El siglo veinte heredó una metáfora útil: el cuerpo como máquina. Engranajes que se sustituyen, piezas que se reparan, fallos que se diagnostican como averías mecánicas.
La metáfora simplificó algo necesario en su momento. Ahora estorba.
El cuerpo no es máquina
Observado de cerca, el cuerpo no se comporta como máquina. Se comporta como conversación.
Cada célula sostiene un diálogo permanente con sus vecinas. Las hormonas son una forma de hablar. Los neurotransmisores, otra. Los péptidos, también.
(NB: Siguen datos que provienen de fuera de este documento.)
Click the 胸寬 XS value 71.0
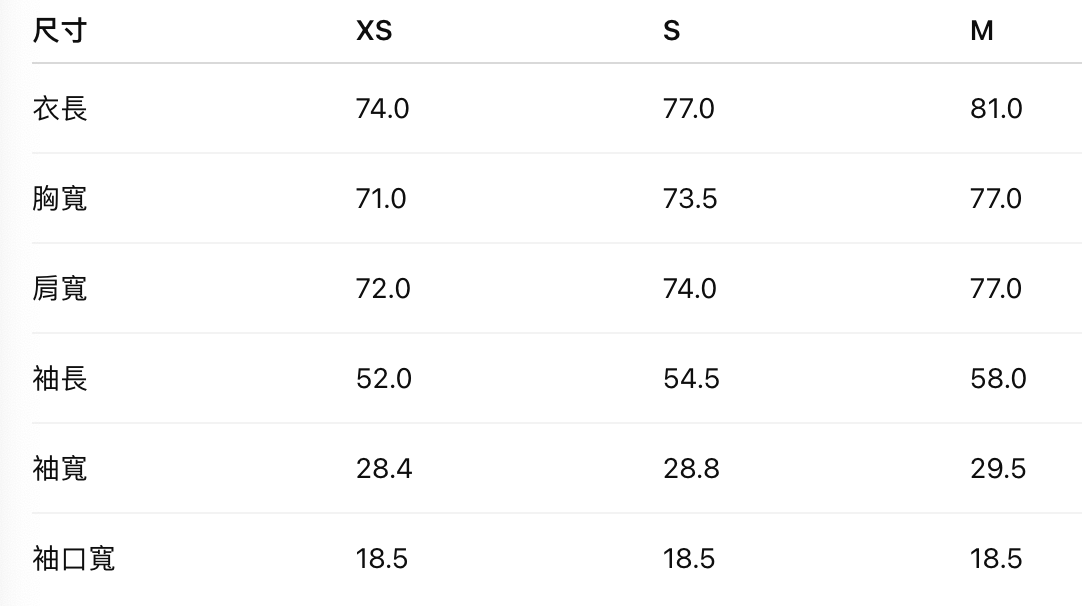 [381, 198]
Las palabras circulan. Las moléculas mensajeras viajan. Los receptores escuchan. La biología ocurre a partir de ese tráfico sostenido de información química.
Qué son los péptidos
Cadenas cortas de aminoácidos. La definición técnica es escueta.
Lo que hacen, no.
Los péptidos son palabras del vocabulario del cuerpo. La insulina es una palabra. La oxitocina, otra. El glutatión, una más. Cada palabra tiene receptor preciso, función específica, capacidad concreta de iniciar un proceso.
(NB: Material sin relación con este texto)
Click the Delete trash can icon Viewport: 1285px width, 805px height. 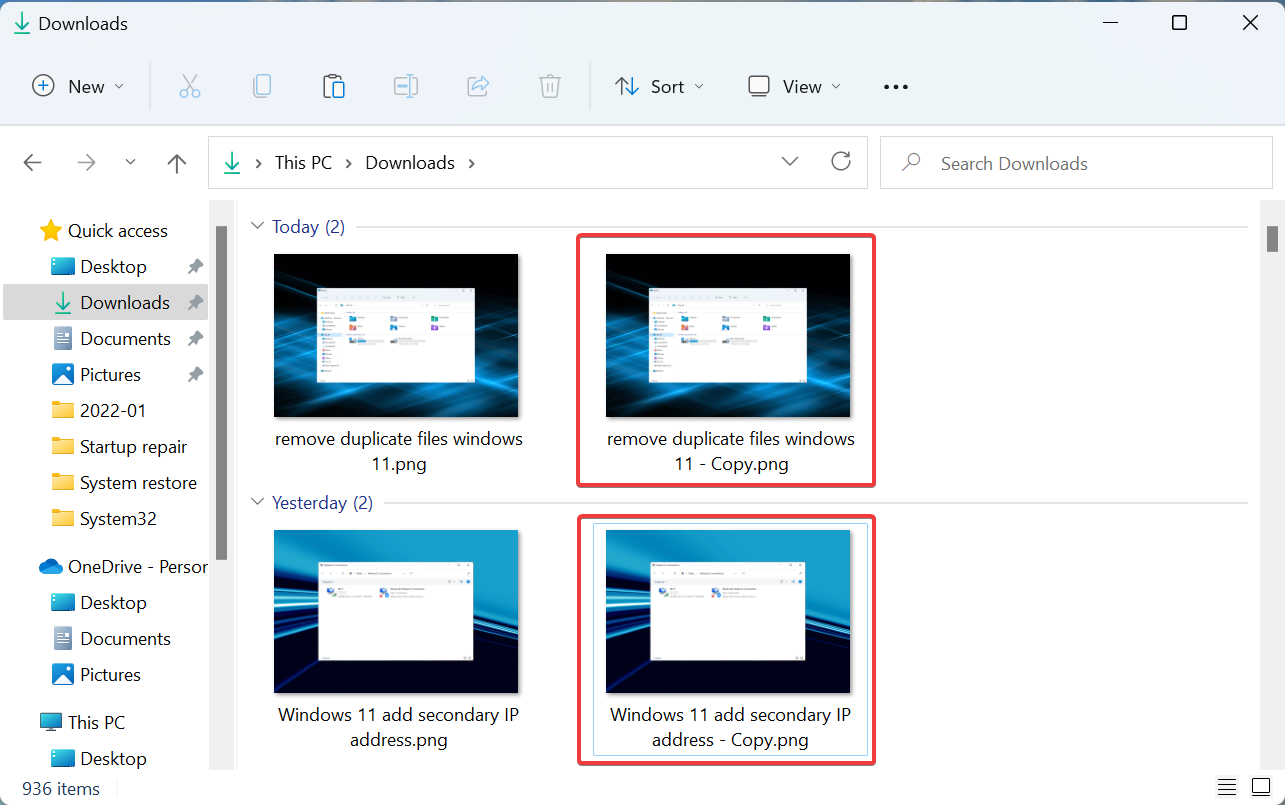550,87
Las palabras del cuerpo no son metáfora. Son moléculas que el organismo sintetiza, libera, recibe, interpreta.
El descubrimiento de que el cuerpo se habla
Frederick Banting y Charles Best aislaron la insulina en 1921. Era un péptido. La medicina cambió.
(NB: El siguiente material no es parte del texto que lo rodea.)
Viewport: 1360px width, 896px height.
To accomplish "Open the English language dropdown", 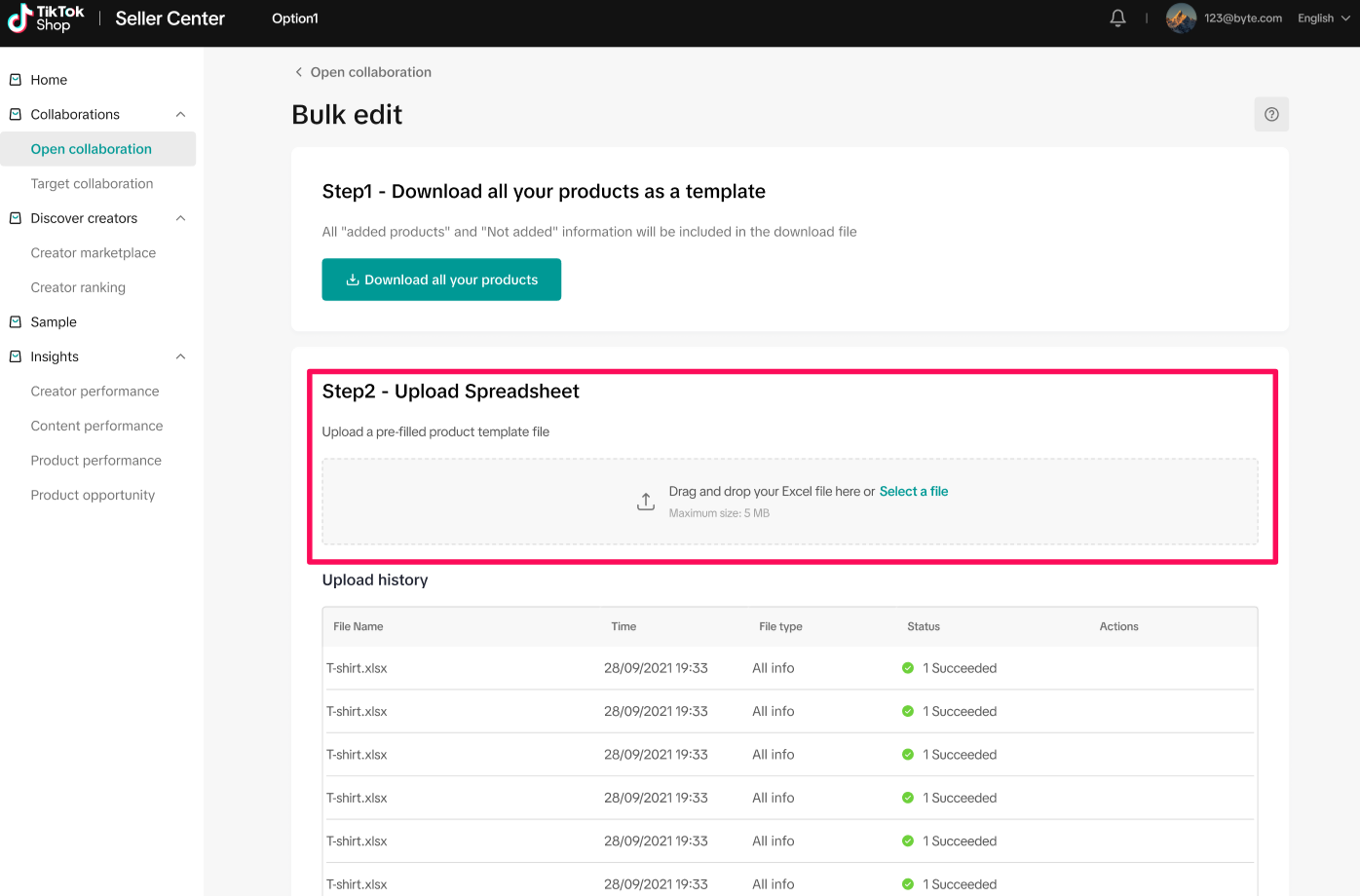I will click(x=1323, y=19).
Vincent du Vigneaud sintetizó la primera oxitocina en 1953. Otro péptido. Le valió el Nobel.
Vladimir Khavinson, en San Petersburgo, dedicó cuarenta años a péptidos pineales. Otro vocabulario, otra función.
Cada generación amplió el diccionario. Cada palabra nueva sumó al entendimiento de cómo el cuerpo se comunica consigo mismo.
Bioidéntico
Una palabra técnica con consecuencia filosófica.
Bioidéntico significa que la molécula sintetizada en laboratorio es estructuralmente igual a la que el cuerpo produce. Misma secuencia. Mismos enlaces. Misma forma tridimensional.
El cuerpo no la distingue de la suya.
Esa equivalencia importa. Una molécula bioidéntica entra al sistema sin ser tratada como sustancia ajena. Hace lo que ya sabe hacer. Activa el receptor que evolutivamente le corresponde.
El método VUNA
VUNA selecciona formulaciones bioidénticas con pureza analítica documentada. Cada lote se verifica por un laboratorio independiente. Cada Certificate of Analysis está disponible públicamente en nuestra página de trazabilidad.
No proponemos vocabulario nuevo. Ofrecemos palabras que el cuerpo ya conoce, en su forma más precisa, bajo orientación profesional.
Lo que sigue es decisión propia
Hay algo a la vez antiguo y radical en este enfoque.
Antiguo, porque reconoce que el cuerpo no necesita ser corregido. Radical, porque va contra siglos de tradición farmacéutica donde el medicamento era sustancia ajena que imponía un efecto.
VUNA no agrega al cuerpo lo que le falta. Ofrece, con rigor, fragmentos de su propio vocabulario.
Lo que se haga con ese ofrecimiento es decisión propia, en consulta con profesionales de la salud.